Todos ouviram os gritinhos inocentes do bebê, e se dirigiram ao local. Amália estava lá. A doce Amália, de 17 anos apenas, e orgulho do pai, havia concebido um curuminzinho tão branquinho e de olhos azuis. Não precisa dizer que a alegria foi geral.

Algumas luas depois do resguardo de Amália, Moisés já tinha seus dois dentinhos. Oh, desculpem. O nome dele é Moisés. A mamãe não o largava um instante sequer. Também o tiozinho Aracém, mano da mãe, com seus nove anos, tinha um bebê de nome Moisés.

O nome foi dado pelo avô Mário. Nome hebraico, significa “Salvo das águas”. Afinal, Moisés foi concebido num igarapé, e foi fruto de um ano de sedução. Mas hoje são “águas passadas”.

Para tornar o acontecimento mais bonito, resolveram Hernan e Surini se unir, pois era momento propício. Foram três dias e três noites de festas. Torna-se necessário dizer que o caxiri foi bastante? Batuque, cânticos, tudo isso marcou os dois eventos.

Após o terceiro dia, Sur5ini, de acordo com o costume, foi se recolher à casa de sua sogra. Hernan, com seu sogro, foi aprender melhor a vida de um guerreiro adulto. Aliás, o rapaz aceitava tanto os ensinamentos cristãos do pai, como também os da aldeia, sem choques culturais.

Manhã seguinte, Aracém com seus nove aninhos resolve se distanciar um pouco. Ao longe escuta vozes e rumores distantes. Sente aquilo estranho e procura imediatamente o pai para contar o acontecido.

Mário ouve o filho e resolve investigar o local indicado por ele.
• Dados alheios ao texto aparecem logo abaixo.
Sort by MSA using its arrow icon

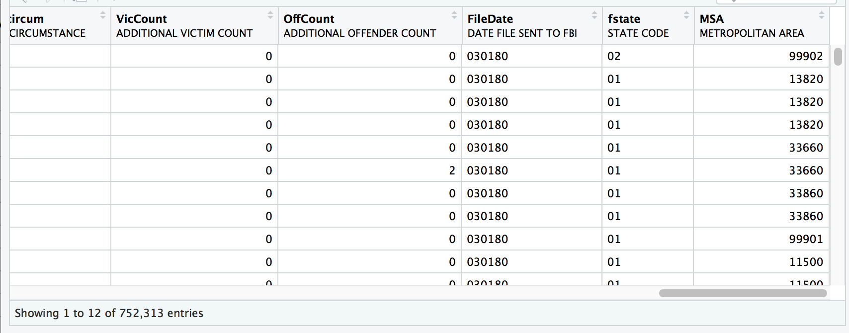(x=821, y=15)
De fato, os rumores e vozes estranhas foram de uma expedição espanhola que por ali passava. Será que os navegantes perceberam a presença do menino e seu pai? A dúvida começa a surgir, mas para esse acontecimento, é melhor ficar na dúvida do que se entregar ao inimigo, pois havia rumores de que corsários oriundos da Galicia estavam escravizando índios para venderem na Europa como mão-de-obra, ou para trabalharem nos trabalhos de extração do caracuri (ouro) e na coleta do pau-Brasil.

Isso prenunciou um alerta. Se torna necessário um pouco de cuidado, a partir de agora, para que seu povo e sua família não sejam moelstados pelo ardil do inimigo. Parece que a partir de agora advirão novos tempos. Finda-se o ano de 1525 da era cristã, na contagem do homem branco.

Um comentário:

  1. Alto nível, cheio de cultura, brasilidade digno de ser chamada obra-prima, sucesso, parabéns...

    Assina,

    Subtenente Inf Jocélio Andrade,do

    Batalhão Veiga Cabral...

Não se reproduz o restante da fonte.